» Work required
Nothing before the line containing "The height and width of the screenshot is (536, 1024)." should appear; please restate that line and every later line word for word through the end of the listing.
=-=-=
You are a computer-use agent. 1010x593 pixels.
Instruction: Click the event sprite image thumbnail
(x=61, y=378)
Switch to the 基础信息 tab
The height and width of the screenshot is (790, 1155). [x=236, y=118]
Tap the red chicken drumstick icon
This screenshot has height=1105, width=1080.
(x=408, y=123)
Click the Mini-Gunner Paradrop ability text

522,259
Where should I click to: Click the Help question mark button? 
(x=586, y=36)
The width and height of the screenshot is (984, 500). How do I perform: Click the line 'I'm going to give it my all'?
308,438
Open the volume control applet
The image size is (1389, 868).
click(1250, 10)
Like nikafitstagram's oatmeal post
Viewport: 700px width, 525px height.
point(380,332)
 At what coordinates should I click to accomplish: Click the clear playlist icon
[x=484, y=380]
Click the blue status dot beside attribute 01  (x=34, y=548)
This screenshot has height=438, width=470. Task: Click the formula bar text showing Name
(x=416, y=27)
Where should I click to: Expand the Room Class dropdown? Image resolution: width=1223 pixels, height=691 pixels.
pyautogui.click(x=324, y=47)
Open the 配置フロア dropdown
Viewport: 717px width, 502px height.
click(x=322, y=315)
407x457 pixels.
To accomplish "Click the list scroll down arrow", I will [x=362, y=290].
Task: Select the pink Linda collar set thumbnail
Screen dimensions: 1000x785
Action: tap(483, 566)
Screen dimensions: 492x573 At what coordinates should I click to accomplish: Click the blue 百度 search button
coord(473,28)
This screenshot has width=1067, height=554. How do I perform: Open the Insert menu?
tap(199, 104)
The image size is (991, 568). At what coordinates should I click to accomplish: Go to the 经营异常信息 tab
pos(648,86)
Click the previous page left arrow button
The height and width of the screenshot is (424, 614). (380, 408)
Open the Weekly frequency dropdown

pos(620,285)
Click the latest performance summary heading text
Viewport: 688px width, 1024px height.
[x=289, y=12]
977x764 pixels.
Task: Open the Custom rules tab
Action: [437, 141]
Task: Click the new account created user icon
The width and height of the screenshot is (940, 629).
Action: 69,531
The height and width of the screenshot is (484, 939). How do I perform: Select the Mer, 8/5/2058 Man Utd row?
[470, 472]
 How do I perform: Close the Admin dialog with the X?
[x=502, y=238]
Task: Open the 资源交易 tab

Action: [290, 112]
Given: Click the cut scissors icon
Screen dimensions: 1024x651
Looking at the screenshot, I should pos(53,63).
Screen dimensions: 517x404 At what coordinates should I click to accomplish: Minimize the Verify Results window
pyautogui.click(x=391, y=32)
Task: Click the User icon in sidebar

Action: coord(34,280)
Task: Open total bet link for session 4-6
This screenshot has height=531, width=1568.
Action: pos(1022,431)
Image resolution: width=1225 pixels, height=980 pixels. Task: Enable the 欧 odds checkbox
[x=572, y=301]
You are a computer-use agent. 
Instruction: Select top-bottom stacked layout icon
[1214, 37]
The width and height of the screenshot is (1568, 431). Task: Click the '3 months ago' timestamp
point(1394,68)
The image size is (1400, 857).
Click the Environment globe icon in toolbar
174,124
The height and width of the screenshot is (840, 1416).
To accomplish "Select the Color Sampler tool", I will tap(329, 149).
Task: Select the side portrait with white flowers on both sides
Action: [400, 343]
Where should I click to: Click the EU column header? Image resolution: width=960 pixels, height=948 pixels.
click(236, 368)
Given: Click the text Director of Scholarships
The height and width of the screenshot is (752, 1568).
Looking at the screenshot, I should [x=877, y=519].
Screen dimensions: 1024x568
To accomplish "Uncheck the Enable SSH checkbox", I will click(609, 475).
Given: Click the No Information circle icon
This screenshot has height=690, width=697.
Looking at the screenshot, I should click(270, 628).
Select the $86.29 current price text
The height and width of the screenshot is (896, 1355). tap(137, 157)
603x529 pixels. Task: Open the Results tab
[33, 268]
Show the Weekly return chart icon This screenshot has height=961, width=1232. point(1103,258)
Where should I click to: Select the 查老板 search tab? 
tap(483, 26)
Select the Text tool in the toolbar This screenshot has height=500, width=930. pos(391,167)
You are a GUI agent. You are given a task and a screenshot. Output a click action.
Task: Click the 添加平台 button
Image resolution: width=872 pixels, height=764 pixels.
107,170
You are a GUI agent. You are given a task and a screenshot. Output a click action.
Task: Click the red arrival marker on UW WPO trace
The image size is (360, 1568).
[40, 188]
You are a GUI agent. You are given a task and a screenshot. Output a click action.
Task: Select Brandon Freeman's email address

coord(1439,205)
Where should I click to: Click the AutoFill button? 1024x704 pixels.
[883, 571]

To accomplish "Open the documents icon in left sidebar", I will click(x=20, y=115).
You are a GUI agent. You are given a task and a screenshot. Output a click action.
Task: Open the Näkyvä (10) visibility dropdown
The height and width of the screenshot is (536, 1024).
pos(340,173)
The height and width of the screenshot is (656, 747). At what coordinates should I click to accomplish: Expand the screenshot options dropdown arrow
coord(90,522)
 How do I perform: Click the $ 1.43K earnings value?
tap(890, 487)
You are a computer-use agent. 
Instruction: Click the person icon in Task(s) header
=-=-=
» Problem solution
The height and width of the screenshot is (536, 1024).
pos(340,173)
The height and width of the screenshot is (656, 747). At what coordinates should I click to accomplish: Expand the screenshot options dropdown arrow
coord(90,522)
 How do I perform: Click the $ 1.43K earnings value?
tap(890, 487)
You are a computer-use agent. 
Instruction: Click the person icon in Task(s) header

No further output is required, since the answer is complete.